What the task requires. Take the data from its first line. Print each line exactly until the line containing "produits (383, 79)" has been printed too.

Stored items:
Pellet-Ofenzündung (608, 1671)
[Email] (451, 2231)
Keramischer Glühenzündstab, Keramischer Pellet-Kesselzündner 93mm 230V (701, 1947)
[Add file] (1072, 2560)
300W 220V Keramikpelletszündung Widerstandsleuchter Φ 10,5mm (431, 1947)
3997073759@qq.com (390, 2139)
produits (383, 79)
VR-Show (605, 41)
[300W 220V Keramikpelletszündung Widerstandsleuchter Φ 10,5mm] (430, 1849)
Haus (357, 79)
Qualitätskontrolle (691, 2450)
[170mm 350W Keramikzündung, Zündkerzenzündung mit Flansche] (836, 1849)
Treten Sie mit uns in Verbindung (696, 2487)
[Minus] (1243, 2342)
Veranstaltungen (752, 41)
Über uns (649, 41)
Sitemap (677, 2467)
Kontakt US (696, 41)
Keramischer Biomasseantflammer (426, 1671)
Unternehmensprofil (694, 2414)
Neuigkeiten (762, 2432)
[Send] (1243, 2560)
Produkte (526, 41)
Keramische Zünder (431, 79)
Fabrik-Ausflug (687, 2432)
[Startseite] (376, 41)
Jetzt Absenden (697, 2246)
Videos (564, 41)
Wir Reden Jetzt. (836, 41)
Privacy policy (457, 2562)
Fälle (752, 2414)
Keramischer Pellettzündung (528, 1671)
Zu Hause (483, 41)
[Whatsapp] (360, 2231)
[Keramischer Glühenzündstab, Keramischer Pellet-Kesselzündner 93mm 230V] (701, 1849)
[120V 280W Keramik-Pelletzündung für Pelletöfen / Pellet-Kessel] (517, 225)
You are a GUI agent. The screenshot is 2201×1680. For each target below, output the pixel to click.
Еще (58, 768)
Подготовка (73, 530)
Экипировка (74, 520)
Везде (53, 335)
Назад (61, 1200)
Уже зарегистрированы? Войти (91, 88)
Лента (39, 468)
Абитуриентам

Written response.
Pellet-Ofenzündung (608, 1671)
[Email] (451, 2231)
Keramischer Glühenzündstab, Keramischer Pellet-Kesselzündner 93mm 230V (701, 1947)
[Add file] (1072, 2560)
300W 220V Keramikpelletszündung Widerstandsleuchter Φ 10,5mm (431, 1947)
3997073759@qq.com (390, 2139)
produits (383, 79)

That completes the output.